Problem details: Scan the entries below for the word "sidebar". Copy each line that has it.

Supplied entries:
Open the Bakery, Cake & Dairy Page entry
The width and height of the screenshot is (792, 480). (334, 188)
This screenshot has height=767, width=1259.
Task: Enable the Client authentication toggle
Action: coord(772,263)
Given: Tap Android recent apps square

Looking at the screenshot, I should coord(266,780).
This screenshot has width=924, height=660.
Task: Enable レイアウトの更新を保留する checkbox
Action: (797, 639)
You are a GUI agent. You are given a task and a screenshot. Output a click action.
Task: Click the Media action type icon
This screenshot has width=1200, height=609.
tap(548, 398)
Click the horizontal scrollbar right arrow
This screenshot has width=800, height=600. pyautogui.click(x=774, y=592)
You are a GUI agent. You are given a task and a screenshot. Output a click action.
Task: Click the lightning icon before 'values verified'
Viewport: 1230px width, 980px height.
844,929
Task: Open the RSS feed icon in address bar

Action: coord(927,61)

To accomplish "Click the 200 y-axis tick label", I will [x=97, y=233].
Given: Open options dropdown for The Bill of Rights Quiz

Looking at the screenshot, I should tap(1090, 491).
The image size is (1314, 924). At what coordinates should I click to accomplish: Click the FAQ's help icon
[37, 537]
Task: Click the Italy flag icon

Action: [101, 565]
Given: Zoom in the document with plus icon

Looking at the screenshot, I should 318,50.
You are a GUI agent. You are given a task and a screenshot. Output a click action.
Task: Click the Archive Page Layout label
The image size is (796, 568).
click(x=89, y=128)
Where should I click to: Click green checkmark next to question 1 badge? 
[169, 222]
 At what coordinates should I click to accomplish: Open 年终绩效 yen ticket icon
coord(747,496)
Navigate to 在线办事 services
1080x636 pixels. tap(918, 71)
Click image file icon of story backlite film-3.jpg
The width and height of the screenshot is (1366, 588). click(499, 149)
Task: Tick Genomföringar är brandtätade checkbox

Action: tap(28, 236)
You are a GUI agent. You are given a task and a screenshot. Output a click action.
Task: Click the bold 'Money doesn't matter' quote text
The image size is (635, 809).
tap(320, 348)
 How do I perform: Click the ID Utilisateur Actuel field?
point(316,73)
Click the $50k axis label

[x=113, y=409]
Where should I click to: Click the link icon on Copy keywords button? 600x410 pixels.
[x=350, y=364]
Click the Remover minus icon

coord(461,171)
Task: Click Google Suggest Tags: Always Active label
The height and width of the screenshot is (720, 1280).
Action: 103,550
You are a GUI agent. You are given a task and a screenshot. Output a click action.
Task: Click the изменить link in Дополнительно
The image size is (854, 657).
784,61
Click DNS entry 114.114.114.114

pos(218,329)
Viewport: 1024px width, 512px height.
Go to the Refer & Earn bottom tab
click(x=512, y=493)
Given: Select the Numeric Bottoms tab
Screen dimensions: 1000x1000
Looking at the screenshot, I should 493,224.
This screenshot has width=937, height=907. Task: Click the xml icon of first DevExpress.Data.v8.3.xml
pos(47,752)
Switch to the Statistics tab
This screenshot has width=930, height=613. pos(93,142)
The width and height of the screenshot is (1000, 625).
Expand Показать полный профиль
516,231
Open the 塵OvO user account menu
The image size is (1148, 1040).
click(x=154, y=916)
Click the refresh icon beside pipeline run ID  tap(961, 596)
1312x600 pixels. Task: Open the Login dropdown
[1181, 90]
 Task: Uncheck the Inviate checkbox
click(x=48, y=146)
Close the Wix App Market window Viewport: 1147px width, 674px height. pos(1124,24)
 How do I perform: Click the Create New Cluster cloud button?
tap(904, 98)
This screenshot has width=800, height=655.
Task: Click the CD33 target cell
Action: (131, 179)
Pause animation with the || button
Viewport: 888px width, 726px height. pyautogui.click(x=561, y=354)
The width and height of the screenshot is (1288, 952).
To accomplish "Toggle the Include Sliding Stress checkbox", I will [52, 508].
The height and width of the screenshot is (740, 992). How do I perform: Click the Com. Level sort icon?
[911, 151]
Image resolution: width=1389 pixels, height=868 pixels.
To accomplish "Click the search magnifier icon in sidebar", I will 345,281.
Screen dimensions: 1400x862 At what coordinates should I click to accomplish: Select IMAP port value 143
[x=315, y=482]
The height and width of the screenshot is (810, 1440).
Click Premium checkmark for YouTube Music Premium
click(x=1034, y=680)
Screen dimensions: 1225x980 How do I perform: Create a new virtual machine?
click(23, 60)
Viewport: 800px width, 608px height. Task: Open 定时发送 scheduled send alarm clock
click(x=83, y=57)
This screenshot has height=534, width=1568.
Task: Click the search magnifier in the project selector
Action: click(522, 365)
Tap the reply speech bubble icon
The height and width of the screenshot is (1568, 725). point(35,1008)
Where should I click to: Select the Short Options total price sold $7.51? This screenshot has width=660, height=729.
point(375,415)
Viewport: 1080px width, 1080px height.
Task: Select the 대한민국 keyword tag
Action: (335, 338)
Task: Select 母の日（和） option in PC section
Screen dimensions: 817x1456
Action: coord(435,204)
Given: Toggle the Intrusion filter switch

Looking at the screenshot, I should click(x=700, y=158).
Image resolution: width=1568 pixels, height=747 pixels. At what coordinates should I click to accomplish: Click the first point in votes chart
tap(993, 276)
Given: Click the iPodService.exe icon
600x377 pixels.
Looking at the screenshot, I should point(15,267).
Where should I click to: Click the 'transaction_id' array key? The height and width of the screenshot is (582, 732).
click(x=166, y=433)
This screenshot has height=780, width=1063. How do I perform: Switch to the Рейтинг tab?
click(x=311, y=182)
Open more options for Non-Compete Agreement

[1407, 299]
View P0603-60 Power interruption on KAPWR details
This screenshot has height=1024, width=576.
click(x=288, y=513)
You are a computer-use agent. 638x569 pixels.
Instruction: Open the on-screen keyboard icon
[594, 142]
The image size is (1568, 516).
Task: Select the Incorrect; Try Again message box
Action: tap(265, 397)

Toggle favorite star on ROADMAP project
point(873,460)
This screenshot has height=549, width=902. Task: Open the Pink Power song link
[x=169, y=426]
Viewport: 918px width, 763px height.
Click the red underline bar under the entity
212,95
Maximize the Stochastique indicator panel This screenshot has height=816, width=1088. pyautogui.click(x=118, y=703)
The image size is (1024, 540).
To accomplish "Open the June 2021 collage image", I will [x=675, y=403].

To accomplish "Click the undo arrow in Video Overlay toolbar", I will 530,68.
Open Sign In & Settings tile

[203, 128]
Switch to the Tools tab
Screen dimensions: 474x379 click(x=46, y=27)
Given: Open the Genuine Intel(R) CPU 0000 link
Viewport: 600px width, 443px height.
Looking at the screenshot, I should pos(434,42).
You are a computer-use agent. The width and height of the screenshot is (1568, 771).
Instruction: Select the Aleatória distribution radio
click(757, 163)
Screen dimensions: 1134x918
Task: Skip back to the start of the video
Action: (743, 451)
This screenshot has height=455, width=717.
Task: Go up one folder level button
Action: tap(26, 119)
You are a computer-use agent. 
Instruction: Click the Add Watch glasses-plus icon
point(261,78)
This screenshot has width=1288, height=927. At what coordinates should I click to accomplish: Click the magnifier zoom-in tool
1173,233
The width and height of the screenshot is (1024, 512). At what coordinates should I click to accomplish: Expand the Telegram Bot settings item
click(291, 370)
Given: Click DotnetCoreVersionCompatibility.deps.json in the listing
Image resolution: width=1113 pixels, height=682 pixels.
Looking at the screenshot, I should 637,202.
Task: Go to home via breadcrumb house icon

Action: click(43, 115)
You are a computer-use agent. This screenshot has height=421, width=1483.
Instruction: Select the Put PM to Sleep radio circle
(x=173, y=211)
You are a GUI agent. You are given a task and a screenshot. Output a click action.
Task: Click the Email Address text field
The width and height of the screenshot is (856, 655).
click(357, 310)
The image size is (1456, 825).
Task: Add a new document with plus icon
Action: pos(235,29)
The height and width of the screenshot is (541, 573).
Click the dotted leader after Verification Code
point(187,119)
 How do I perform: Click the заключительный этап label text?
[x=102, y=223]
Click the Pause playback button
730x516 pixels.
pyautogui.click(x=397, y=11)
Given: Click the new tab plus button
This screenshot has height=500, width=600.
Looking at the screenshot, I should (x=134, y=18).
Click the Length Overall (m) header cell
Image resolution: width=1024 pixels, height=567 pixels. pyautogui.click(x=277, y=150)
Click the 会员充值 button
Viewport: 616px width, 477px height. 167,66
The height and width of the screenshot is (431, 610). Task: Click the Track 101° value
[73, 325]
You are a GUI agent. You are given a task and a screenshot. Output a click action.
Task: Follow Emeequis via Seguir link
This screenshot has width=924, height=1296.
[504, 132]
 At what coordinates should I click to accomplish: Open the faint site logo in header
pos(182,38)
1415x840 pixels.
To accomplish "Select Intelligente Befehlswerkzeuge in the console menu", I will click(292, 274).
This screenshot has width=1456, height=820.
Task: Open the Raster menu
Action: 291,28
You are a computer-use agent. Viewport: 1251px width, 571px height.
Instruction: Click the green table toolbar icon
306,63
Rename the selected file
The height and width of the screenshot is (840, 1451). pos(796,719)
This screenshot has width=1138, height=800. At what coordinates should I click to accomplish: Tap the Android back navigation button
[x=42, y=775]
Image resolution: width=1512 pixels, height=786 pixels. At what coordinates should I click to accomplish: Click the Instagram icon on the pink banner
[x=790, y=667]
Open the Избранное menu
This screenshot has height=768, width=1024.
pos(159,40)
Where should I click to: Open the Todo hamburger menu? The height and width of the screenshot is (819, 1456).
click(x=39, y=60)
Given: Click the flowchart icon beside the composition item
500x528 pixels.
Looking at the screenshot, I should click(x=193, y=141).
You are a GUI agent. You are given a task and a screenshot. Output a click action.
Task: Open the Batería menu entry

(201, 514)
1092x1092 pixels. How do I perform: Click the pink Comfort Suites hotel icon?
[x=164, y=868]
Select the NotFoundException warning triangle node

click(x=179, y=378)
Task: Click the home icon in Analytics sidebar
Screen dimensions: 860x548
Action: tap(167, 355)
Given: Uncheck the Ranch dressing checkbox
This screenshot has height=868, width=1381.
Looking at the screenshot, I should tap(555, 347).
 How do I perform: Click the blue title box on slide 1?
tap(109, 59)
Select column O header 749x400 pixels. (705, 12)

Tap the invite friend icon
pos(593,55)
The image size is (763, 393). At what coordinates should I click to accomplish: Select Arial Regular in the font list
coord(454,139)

Answer area:
To accomplish "Click the search magnifier icon in sidebar", I will 345,281.
Task: Click the home icon in Analytics sidebar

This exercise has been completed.